The equipment and troop requirements have been made clear to our allies, and I can say that they were very receptive to our objectives. They understand how important this mission is to NATO, and they understand how important this mission is to our country. I would like to assure my colleagues, the members of this House, that the mission in Afghanistan is our government's top priority.
The mission of the International Security Assistance Force in Afghanistan demonstrates that NATO can play a significant role in establishing peace and security outside of the Euro-Atlantic region. Forty countries, including Canada, are participating in the international force's UN-mandated , NATO-led mission in Afghanistan. In addition to 26 NATO member countries, 14 other European and Asian countries are participating.
Why are we taking part in this mission? This is a legitimate question, and I would like to answer it today: we think that countries like Canada have a role to play on the international stage. Together with over 60 countries and international organizations, Canada is in Afghanistan as part of a UN-mandated mission to build a stable, democratic and self-sufficient society.
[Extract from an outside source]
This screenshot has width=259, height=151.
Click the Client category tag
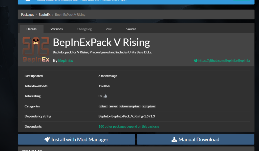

Two years ago, the United Nations, the Afghan government and members of the international community, including Canada, adopted the Afghanistan Compact. The purpose of the compact is to improve coordination between the Afghan government and governments in the international community. It provides direction for our involvement and details results, benchmarks, deadlines and mutual obligations in three specific areas: security; governance, rule of law and human rights, of course; and economic and social development. What this really means— and we have heard this many times—is that there can be no development without security.
Conversely, security will not last if development does not progress, bringing better roads, improved access to health care and education, and significant economic opportunities for Afghans. Access to more opportunities will encourage the Afghan people to take control of their country's stability and prosperity.
Let us not fool ourselves: this is a major challenge for Canada and the international community. Despite the difficulties, we must not lose sight of the progress we have made over the past few years.
For example, nearly six million children are now attending school, while under the Taliban regime, only 700,000 children went to school, and sadly, none of them were girls.
As a result of the wide-ranging international efforts there, Afghanistan has been able to begin to rebuild itself. The security we are helping to create is vital for this process of reconstruction. Every day the Canadian Forces and others work to create security in Afghanistan.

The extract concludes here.